9 entry daha
  • gerek olay örgüsü, gerek (genel olarak pek beğenmediğim, özen eksikliği barındıran çevirisine rağmen) eco'ya has zengin tasvirleriyle bitmesin istenen, buna rağmen hemen biten romanlardan biri. gecikerek yaptığım geçen senenin en iyileri sıralamasını bitirmek üzereyken okumuş olduğum ve book of illusionsa verdiğim payeyi geri almaya kıyamadığımdan milat almaya karar verdiğim bir roman ayrıca da. st. peter * ya da ermitaj gezilerinde hissedilen türde bir zenginlik sarhoşluğu yaşatıyor, malumatfuruş okurun kibrini okşuyor, keyif veriyor. başkalarının bildiklerini kıskanan benim gibilerin iç geçirmelerine de sebep oluyor.
    özensiz çevirisine, kitapta geçtiği gibi yazarsak dizgi yalnışlarına rağmen, güzel, okunması için başka şeylerden feragat edildiğinde hiç de pişman etmeyecek bir kitap. keşke okuduğumu unutup yeniden okuyabilsem dediğim az sayıda kitap arasında yer alıyor şimdiden. kapakları genelde çok umursamam ama bu zırhlı şövalyeli kapak hiç gitmemiş.
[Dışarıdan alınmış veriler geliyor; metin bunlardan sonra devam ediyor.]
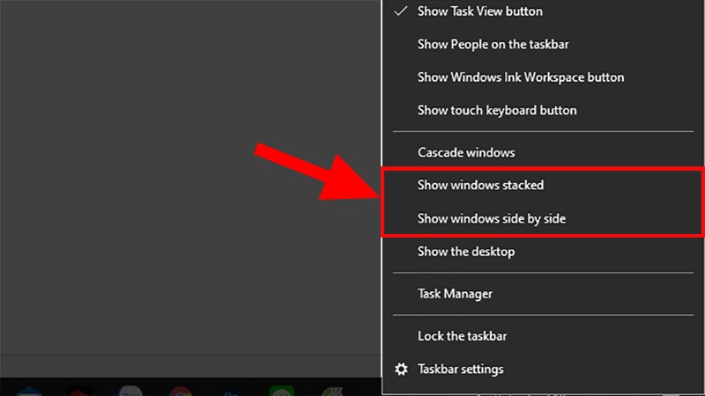Screen dimensions: 705x396
Task: Open the Zalo app taskbar icon
Action: tap(130, 391)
    kitapta en sevdiğim kısmı seçmek zor. son cümlenin de çok hoş olduğunu belirterek, baudolino'nun uzak diyarlarda aşık olduğu o güzel yaratığın ilk halvetlerinin ardından baudolino'ya "başka kadınların bacaklarına bakmanı istemiyorum" demesini en çok sevdiğimi söyleyebilirim. bu arada o yaratığa (ismini hatırlayamadım şimdi) ben de aşık olmak isterdim ve sanırım bu aşk hikayesi eco'nun yazdıkları içinde en güzeli.